From the first line of the material to the line containing "Task: Click the Step Over icon", inclusive, write out each line exactly, leaving out the pictures.
[RECORDED INFORMATION — start]
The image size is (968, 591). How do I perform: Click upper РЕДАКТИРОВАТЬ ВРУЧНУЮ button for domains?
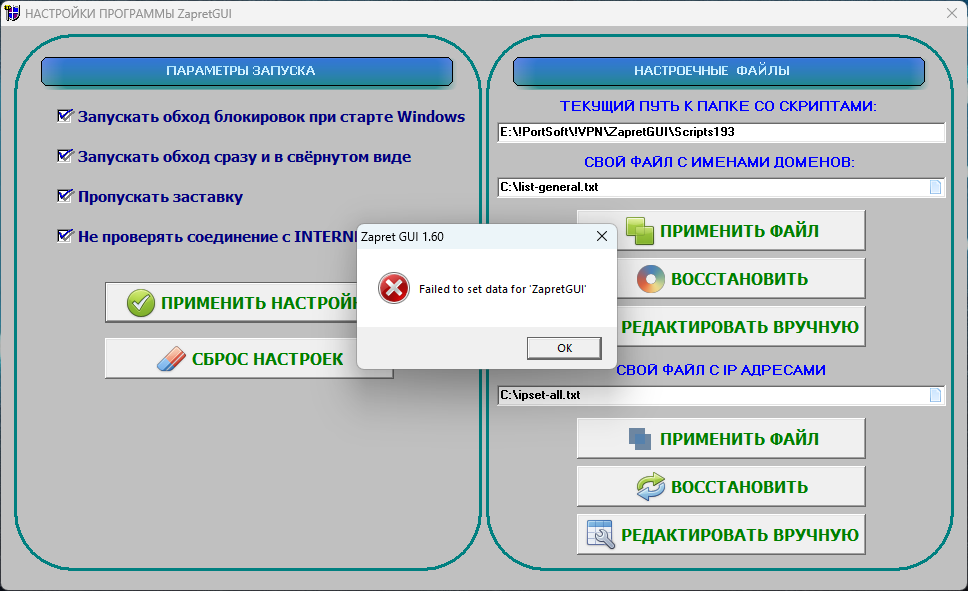(x=740, y=327)
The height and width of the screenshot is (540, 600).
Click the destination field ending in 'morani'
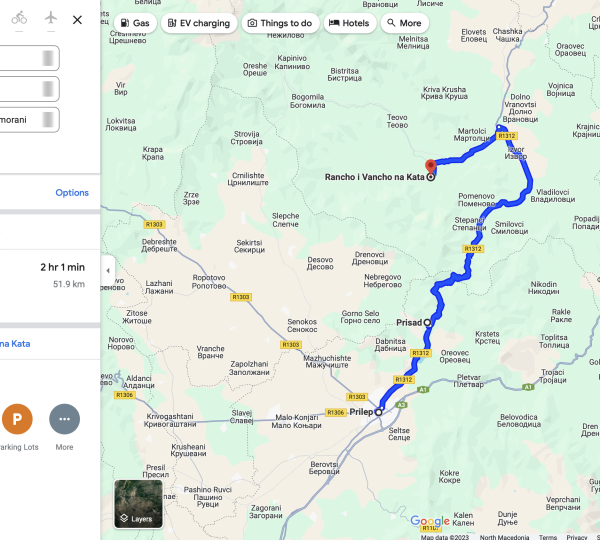[29, 120]
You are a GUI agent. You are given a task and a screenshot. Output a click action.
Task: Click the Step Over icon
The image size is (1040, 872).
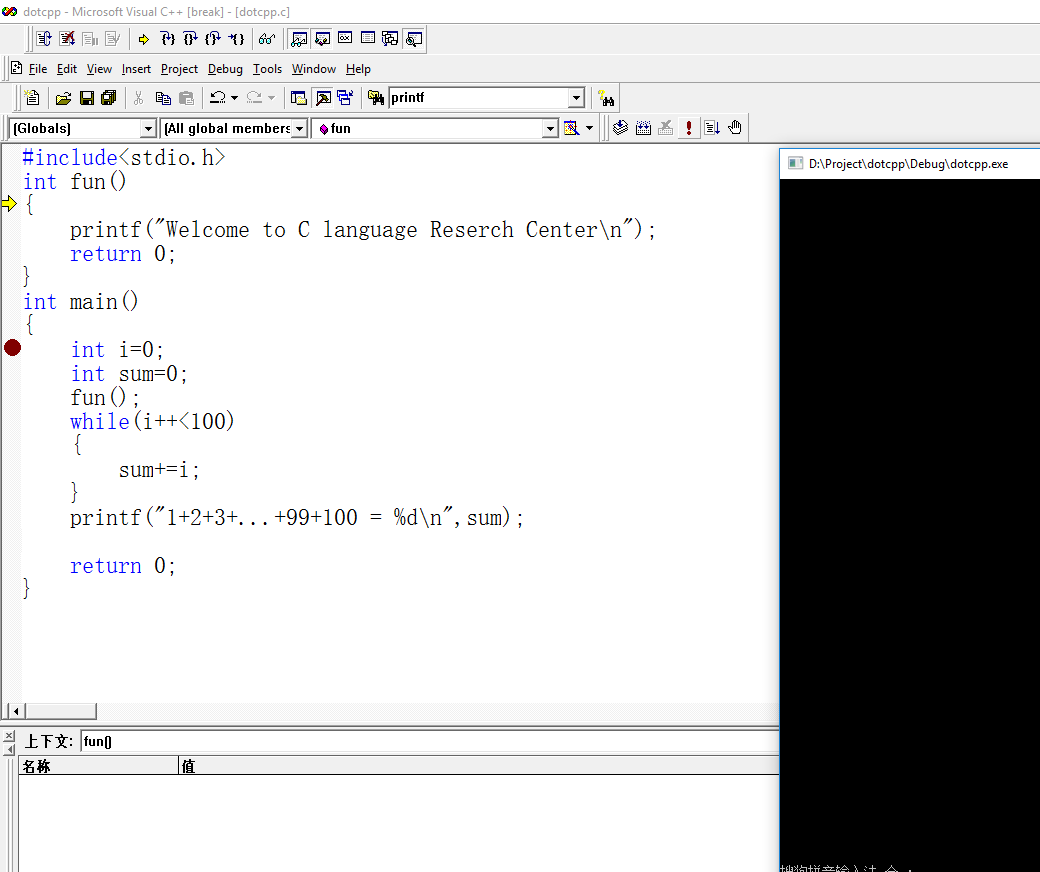(190, 39)
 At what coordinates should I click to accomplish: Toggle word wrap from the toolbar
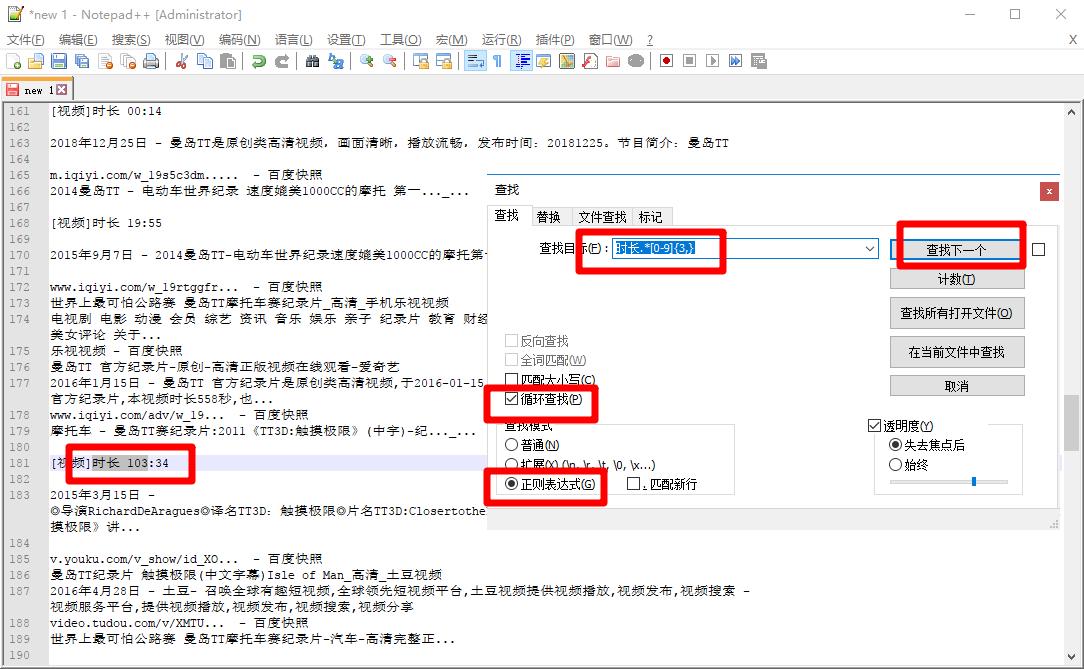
[RECORDED INFORMATION — finish]
FINISHED EXERCISE —
The image size is (968, 591). How do I perform: Click upper РЕДАКТИРОВАТЬ ВРУЧНУЮ button for domains?
(x=740, y=327)
The height and width of the screenshot is (540, 600).
Click the destination field ending in 'morani'
[29, 120]
You are a GUI agent. You are given a task and a screenshot. Output a click action.
Task: Click the Step Over icon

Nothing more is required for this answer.